Concluding Remarks

While the primary purpose of this exercise was just to update our datasets for future system reviews, it none the less proved to be an enlightening one, and something worth sharing. We already had an idea of what to expect going into refreshing our benchmark data for Meltdown and Spectre, and in some ways we still managed to find a surprise or two while looking at Intel's NUC7i7BNH NUC. The table below summarizes the extent of performance loss in various benchmarks.
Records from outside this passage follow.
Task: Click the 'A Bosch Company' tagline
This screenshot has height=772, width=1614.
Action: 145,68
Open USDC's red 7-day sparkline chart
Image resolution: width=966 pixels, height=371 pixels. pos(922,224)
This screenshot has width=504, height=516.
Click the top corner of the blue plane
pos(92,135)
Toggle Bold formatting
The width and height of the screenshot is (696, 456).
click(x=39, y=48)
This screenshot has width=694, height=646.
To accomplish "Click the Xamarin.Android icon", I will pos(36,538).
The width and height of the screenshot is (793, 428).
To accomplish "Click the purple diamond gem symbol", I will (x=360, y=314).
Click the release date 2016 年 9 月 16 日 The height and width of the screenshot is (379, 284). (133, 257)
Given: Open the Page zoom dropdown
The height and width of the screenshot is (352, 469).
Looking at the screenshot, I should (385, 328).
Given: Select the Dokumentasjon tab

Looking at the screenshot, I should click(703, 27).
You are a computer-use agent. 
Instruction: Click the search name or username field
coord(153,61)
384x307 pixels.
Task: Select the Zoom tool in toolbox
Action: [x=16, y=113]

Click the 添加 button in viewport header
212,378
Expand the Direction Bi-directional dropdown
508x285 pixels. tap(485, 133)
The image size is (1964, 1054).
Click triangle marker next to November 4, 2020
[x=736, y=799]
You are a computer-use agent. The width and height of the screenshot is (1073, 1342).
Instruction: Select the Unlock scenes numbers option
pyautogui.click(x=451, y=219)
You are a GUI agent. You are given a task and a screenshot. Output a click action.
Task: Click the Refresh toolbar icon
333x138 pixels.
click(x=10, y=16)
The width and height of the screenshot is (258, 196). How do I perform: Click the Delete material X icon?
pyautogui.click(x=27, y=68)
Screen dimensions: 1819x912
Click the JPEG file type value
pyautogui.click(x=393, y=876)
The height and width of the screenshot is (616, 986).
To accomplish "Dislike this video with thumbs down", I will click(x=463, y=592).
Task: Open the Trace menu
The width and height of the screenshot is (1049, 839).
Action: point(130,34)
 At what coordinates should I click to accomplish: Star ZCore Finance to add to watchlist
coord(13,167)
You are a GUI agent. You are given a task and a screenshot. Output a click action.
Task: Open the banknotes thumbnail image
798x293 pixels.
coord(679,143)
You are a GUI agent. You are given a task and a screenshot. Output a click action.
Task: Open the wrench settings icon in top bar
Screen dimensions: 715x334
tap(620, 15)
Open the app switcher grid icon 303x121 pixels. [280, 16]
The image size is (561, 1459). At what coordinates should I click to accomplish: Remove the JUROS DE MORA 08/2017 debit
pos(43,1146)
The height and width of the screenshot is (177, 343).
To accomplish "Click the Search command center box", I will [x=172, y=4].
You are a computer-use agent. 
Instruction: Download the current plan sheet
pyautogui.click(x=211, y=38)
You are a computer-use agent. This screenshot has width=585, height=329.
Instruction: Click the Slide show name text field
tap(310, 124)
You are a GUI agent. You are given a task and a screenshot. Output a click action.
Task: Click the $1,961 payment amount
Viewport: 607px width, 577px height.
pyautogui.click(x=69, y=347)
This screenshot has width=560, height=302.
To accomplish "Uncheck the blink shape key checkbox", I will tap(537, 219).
Meltdown & Spectre Patches - Impact on the Intel NUC7i7BNH Benchmarks
Benchmark Performance Notes (Fully Patched vs. Unpatched)
BAPCo SYSmark 2014 SE - Overall -5.47%
BAPCo SYSmark 2014 SE - Office -5.17%
BAPCo SYSmark 2014 SE - Media -4.11%
BAPCo SYSmark 2014 SE - Data & Financial Analysis -2.05%
BAPCo SYSmark 2014 SE - Responsiveness -10.48%
   
Futuremark PCMark 10 Extended -2.31%
Futuremark PCMark 10 Essentials -6.56%
Futuremark PCMark 10 Productivity -8.03%
Futuremark PCMark 10 Gaming +5.56%
Futuremark PCMark 10 Digital Content Creation -0.33%
   
Futuremark PCMark 8 - Home -1.9%
Futuremark PCMark 8 - Creative -2.32%
Futuremark PCMark 8 - Work -0.83%
Futuremark PCMark 8 - Storage -1.34%
Futuremark PCMark 8 - Storage Bandwidth -29.15%
   
Futuremark PCMark 7 - PCMark Suite Score -4.03%
   
Futuremark 3DMark 11- Entry Preset +2.44%
   
Futuremark 3DMark 13 - Cloud Gate +1.14%
Futuremark 3DMark 13 - Ice Storm -13.73%
   
Agisoft Photoscan - Stage 1 -2.09%
Agisoft Photoscan - Stage 2 -12.82%
Agisoft Photoscan - Stage 3 -6.70%
Agisoft Photoscan - Stage 4 -2.84%
Agisoft Photoscan - Stage 1 (with GPU) +1.1%
Agisoft Photoscan - Stage 2 (with GPU) +1.46%
   
Cinebench R15 - Single Threaded +3.58%
Cinebench R15 - Multi-Threaded -0.32%
Cinebench R15 - Open GL +3.78%
   
x264 v5.0 - Pass I -1.1%
x264 v5.0 - Pass II -0.75%
   
7z - Compression -0.16%
7z - Decompression -0.38%

Looking at the NUC – and really this should be on the mark for most SSD-equipped Haswell+ systems – there isn't a significant universal trend. The standard for system tests such as these is +/- 3% performance variability, which covers a good chunk of the sub-benchmarks. What's left then are more meaningful performance impacts in select workloads of the BAPCo SYSmark 2014 SE and Futuremark PCMark 10 benchmarks, particularly storage-centric benchmarks. Other than those, we see certain compute workloads (such as the 2nd stage of the Agisoft Photoscan benchmark) experience a loss in performance of more than 10%.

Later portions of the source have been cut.